Court Opinion

ID: 4511631
Source: CourtListenerOpinion
Date Created: 2020-02-29 01:00:19.573228+00
Date Added: 2024-06-11T09:10:34.364734
License: Public Domain

Case: 19-10659      Document: 00515326243         Page: 1    Date Filed: 02/28/2020

           IN THE UNITED STATES COURT OF APPEALS
                    FOR THE FIFTH CIRCUIT
                                                                        United States Court of Appeals
                                                                                 Fifth Circuit

                                    No. 19-10659
                                                                               FILED
                                                                        February 28, 2020
                                  Summary Calendar
                                                                          Lyle W. Cayce
                                                                               Clerk
UNITED STATES OF AMERICA,

                                                 Plaintiff-Appellee

v.

JOSE FLORES-DOMINGUEZ,

                                                 Defendant-Appellant

                   Appeal from the United States District Court
                        for the Northern District of Texas
                             USDC No. 3:18-CR-617-1

Before WIENER, HAYNES, and COSTA, Circuit Judges.
PER CURIAM: *
      Jose Flores-Dominguez pleaded guilty of illegal reentry after removal
from the United States, and he was sentenced to a 46-month term of
imprisonment and to a three-year period of supervised release.                            Flores-
Dominguez contends that sentence is substantively unreasonable because it
gives insufficient weight to a delay in bringing federal prosecution until after
pending state proceedings were completed.

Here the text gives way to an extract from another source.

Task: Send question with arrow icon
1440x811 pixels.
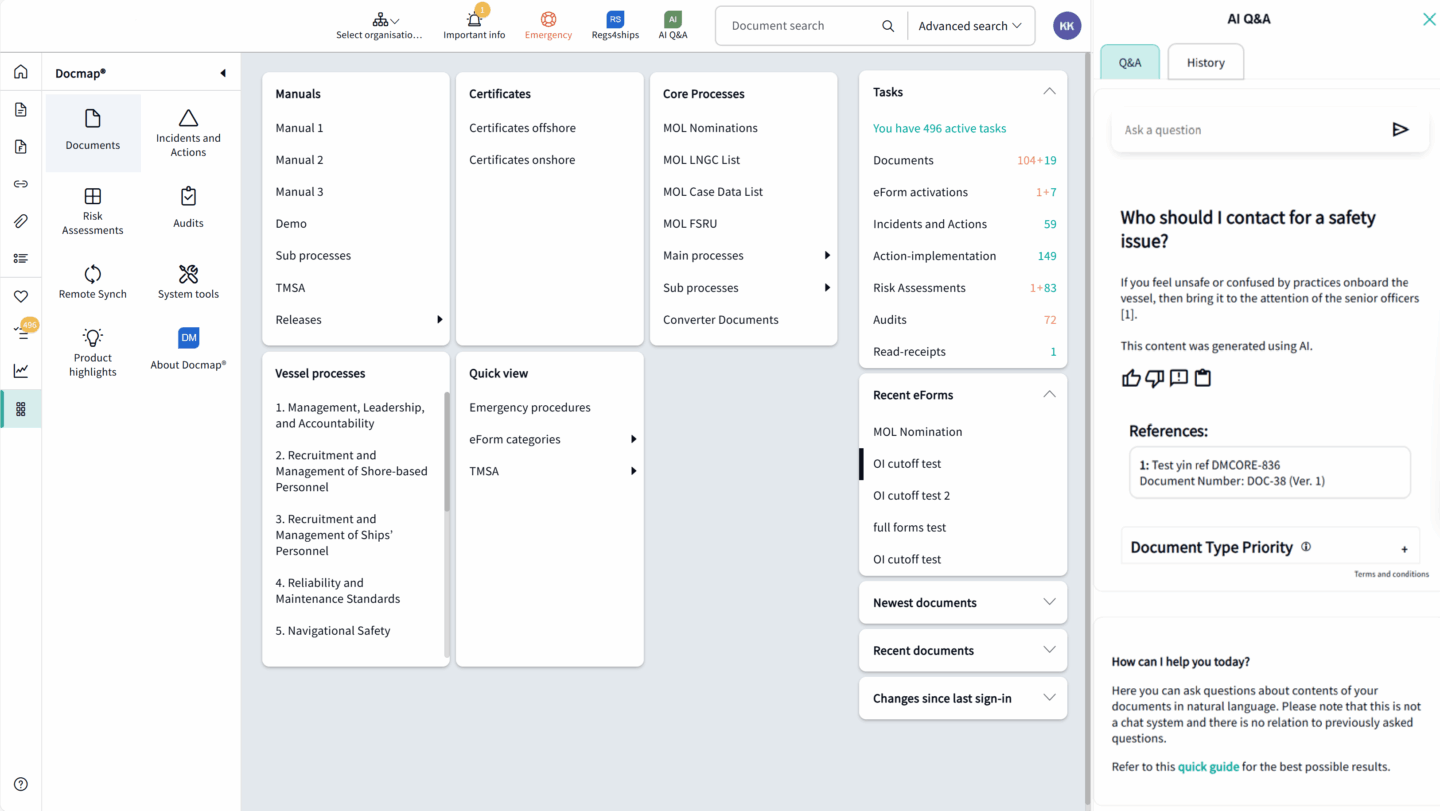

       * Pursuant to 5TH CIR. R. 47.5, the court has determined that this opinion should not
be published and is not precedent except under the limited circumstances set forth in 5TH
CIR. R. 47.5.4.
     Case: 19-10659      Document: 00515326243        Page: 2     Date Filed: 02/28/2020

                                     No. 19-10659

      We have reviewed this question for an abuse of discretion 1 and in light of
the sentencing factors in 18 U.S.C. § 3553(a). United States v. Mondragon-
Santiago, 564 F.3d 357, 360 (5th Cir. 2009); United States v. Mares, 402 F.3d
511, 518-19 (5th Cir. 2005). Because the sentence was within or below the
properly calculated guidelines range, the sentence is presumptively
reasonable. United States v. Simpson, 796 F.3d 548, 557 (5th Cir. 2015). A
defendant may rebut the presumption of reasonableness “by showing that the
sentence does not account for factors that should receive significant weight,
gives significant weight to irrelevant or improper factors, or represents a clear
error of judgment in balancing sentencing factors.” United States v. Rashad,
687 F.3d 637, 644 (5th Cir. 2012).
      Flores-Dominguez contends that the delay in federal prosecution was a
mitigating factor that “created a profound risk of arbitrary disparity between
[him] and other defendants[] and increased the aggregate term of
imprisonment beyond the needs expressed in 18 U.S.C. § 3553(a)(2).” Having
considered the arguments and the record, we conclude that Flores-Dominguez
has not rebutted the presumption of reasonableness. See Rashad, 687 F.3d at
644; United States v. Guillermo Balleza, 613 F.3d 432, 435 (5th Cir. 2010). The
judgment is AFFIRMED.

      1   Under our precedent, the more deferential standard of review, plain error, would
have applied here; however, the Supreme Court reversed that precedent, so we apply the less
deferential standard of abuse of discretion. Holguin-Hernandez v. United States, 2020 U.S.
LEXIS 1365 *9 (U.S. Feb. 26, 2019) (Case No. 18-7739).